Core Existence: Monomer: Ensures that at least 25% residues are buried in the core of the monomer unit.
Core Existence: Complex: Ensures that at least 30% residues are buried in the core of the entire complex (including the interface between monomer units).
HBond Network: Rewards networks comprising at least three hydrogen bonds. Up to four hydrogen bonds may span the interface between chains. Networks must at least 50% satisfied (i.e. 50% of all polar atoms in a network must make a hydrogen bond).
To get around this crash, just before invoking mutate ("Y"), move the protein completely off-screen (out of view in the window), then invoke mutate. It runs until you stop it then.
You move the protein by right-clicking on the background, holding the click down, and dragging the protein off the edge as far as possible, then releasing the click. You may have to repeat this motion a couple of times to get it completely off, depending on where you initially click on the background.
The crash is in the drawing code (NormalizeVector routine, I believe), so if there's nothing to draw you don't hit the error condition.
Thanks for the feedback! I'm having hard time reproducing this crash. Does it happen with all solutions (even the starting structure)?
I'm also curious to see the Foldit log file. If you don't mind making a Feedback and uploading your log file, that would be really helpful for tracking down this bug.
When I work on a monomer (the symmetric chain far away), the complex core filter goes ok before the monomer filter. This is counterintuitive. Is it normal?
The complex core filter in this puzzle is using a slightly different threshold to decide which residues are "core" and which are not. So it's possible that some residues are considered "core" by the complex filter, but not with the monomer filter—even when the symmetric chains are far apart.
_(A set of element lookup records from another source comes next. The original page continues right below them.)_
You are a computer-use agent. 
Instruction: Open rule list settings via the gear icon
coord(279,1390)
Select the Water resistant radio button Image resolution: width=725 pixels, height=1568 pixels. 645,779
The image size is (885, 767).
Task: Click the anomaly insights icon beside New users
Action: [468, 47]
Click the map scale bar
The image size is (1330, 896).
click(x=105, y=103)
This suggests that the filter settings are a little off, and need to be retuned. This is helpful feedback, thanks!
See the title
The filters are named correctly; they are just configured poorly.
The Monomer Filter requires only 25% core residues, and the Complex Filter requires 30% residues. The idea here is that you can make up the difference of 5% with residues that are at the interface (i.e. these residues would be exposed on the monomer, but buried in the complex).
The problem, pointed out by Bruno, is that the Complex Filter has a different threshold for what makes a "core" residue. In effect, even when the symmetric chains are far apart, some "almost core" residues do not meet the threshold for the Monomer Filter, but they will meet the threshold for the Complex Filter. If you click the "Show" checkbox for each of these filters, you will probably see that some residues are green for the Monomer Filter and orange for the Complex Filter.
This is a configuration we had used in previous symmetry puzzles, but it seems some things have changed to make the effects more pronounced. We won't close this puzzle (players should still be able to satisfy both filters!), but in future puzzles we'll make sure both filters are using the same thresholds.
Given 25% of 70 times 100 equals 1700 rounded down not 3700 like it is now. Maybe a typo?
Thanks for clarifying—I had assumed the threshold issue was the source of all the problems. This looks like it might be a bug. The filter is set at 25% core, but it's behaving like it expects 50% core.
This should be easy enough to get around. We'll close and repost the puzzle.
In this puzzle, I often had trouble finding a monomer. Using View/Show Symmetric Chains made my chances higher. Neither Home nor Q would reliably bring a monomer into view. I think it would help if Home or Q would bring the original monomer into view.
Once I got a monomer on the screen, rotating & translating it around was tricky. I found mouse Q and mouse shift Q to help with this. They focus the rotation & translation on where you put the mouse when you press Q or shift Q. One of them (mouse shift Q?) often chopped off parts of the protein. Usually this bothered me, but it can help if you want to look at features inside the protein.
I found I could tab on residues in each monomer. I could even add Notes to the copied monomer different from Notes I put on the original monomer. Using Note Mode put these Notes on the screen, and if the monomers were off-screen, these Notes showed in which direction each monomer was.
I think it would help if there were arrows pointing in the direction of each monomer when the monomers reside off the screen. Another idea is to have a line segment (like a disabled band) always connecting the monomers to each other. Then, if you can find one monomer, you can always follow the line to the other one. If there were 3 monomers, there could be 3 such lines between monomers 1-2 2-3 and 3-1, making a big triangle. For 4 monomers, use 4 lines to connect monomers 1-2 2-3 3-4 and 4-1.
The move did nothing on the original but moved the shadow. See: http://fold.it/portal/files/chatimg/irc_308854_1521657120.png
Strangely when I saved it and reloaded the sym was back and move worked as expected.
Is this reproducible? Can you share that solution with scientists?
As I wrote, after saving and reloading the shadow was the same as the original. The original did not change there, the shadow became equal to the original. So a very strange glitch. And the scientists will not have info from the save I think.
I just sent to Scientist what i think maybe a bug. I was making sheets -7- and the last three can not be moved by the move tool.
Looks like the same kind of problem I had.